「栗ちゃん! 危ないって!」

 「大丈夫だって見えてるから」


 器用に人の波を避けて歩く。俺には到底できそうにない芸当だ。

 そこまでして見なければならないことってなんだ?

 そう思って栗ちゃんのスマホを覗き込んでみると、そこに表示されていたのは見慣れたメッセージアプリの友だちリストだった。


 「どしたん?」

 「顔広そうな友だち探してたんだけど、西ってそういうタイプじゃないなぁって思ってさ。

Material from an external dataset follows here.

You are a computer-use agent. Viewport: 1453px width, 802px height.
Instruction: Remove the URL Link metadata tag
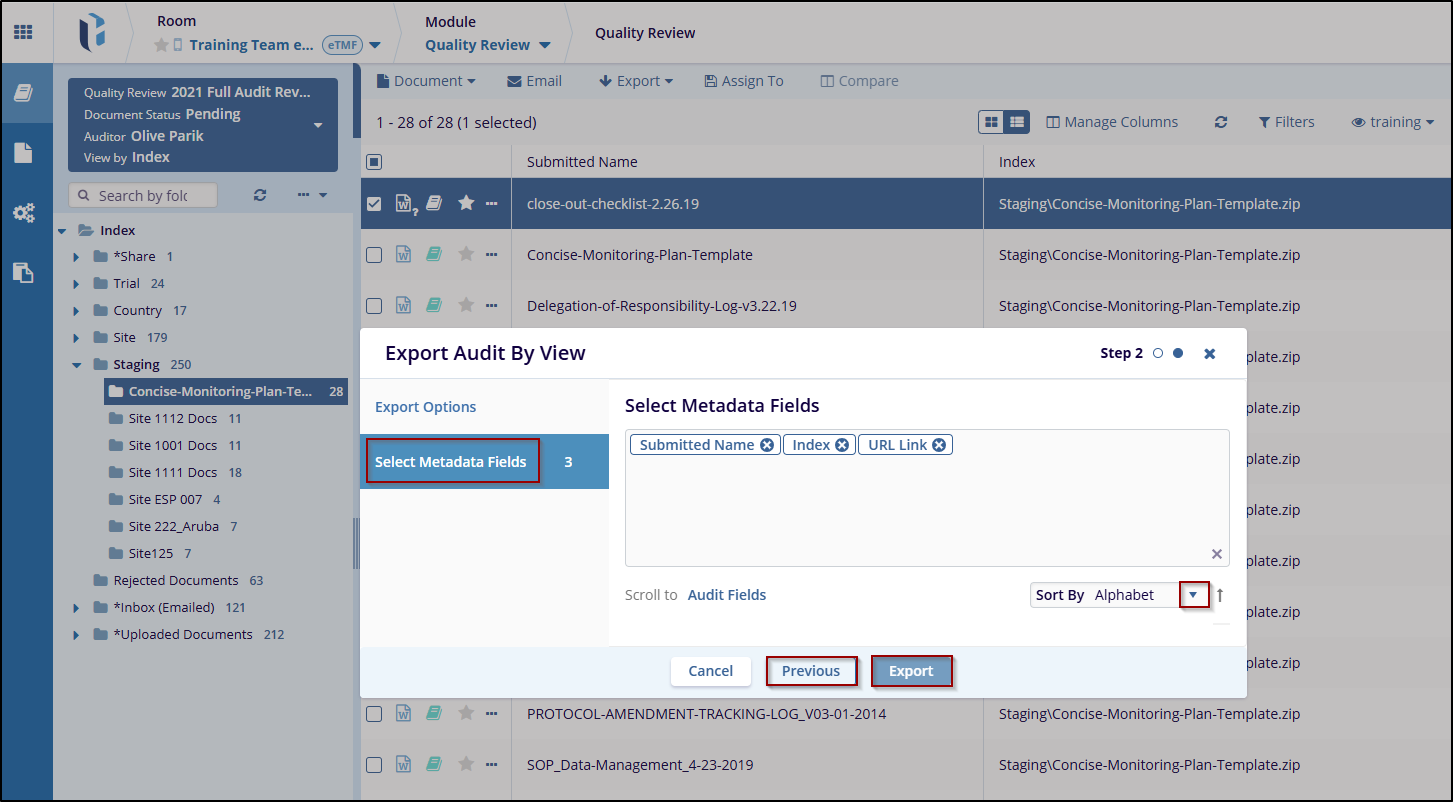click(939, 445)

連絡先交換しよって言われてものらりくらりと躱しそうだし」

 「まぁな。ガード固いなぁとは思う」


 諦めたのか、栗ちゃんがスマホをポケットに突っ込んだ。昇降口につくと、何かよくわからない人の塊が俺たちの下駄箱の前でたむろしていた。


 「なんだあれ」

 「あー、オレの後輩だわ。ちょっと待ってて」


 よく見ると上靴の色が違う。俺たちは赤色、彼らは緑色だった。

 栗ちゃんが集団に突っ込んでいくと、そこに道が開ける。あれみたい、モーセの……海開きみたいなやつ。

 どうやら彼らのお目当ては栗ちゃんだったようで、栗ちゃんを囲んでしばらく話をしたあとにぞろぞろと帰っていった。


 「すまんな。今度の試合の日程について質問があるんですけどー、だと。邪魔になるからあんな大人数で来るなって言っといたけど」

 「楽しそうでいいんじゃね?」


 青春ってあんなもんだろ、と言うと栗ちゃんに背中を殴られた。

 今日俺の背中すごい狙われるんだけど、なんで?


 「お前なかなかクサいこと言うじゃん。オレそういうの大好きだぜー!」

 「……いてぇんだよっ! まぁお気に召したのなら嬉しいこった」


 そのまま肩を組まれ、学校を出た。さすがに途中で通行人の視線が痛くなって離れてもらうように言ったけれど、久々の人の熱に触れられて少し嬉しかった。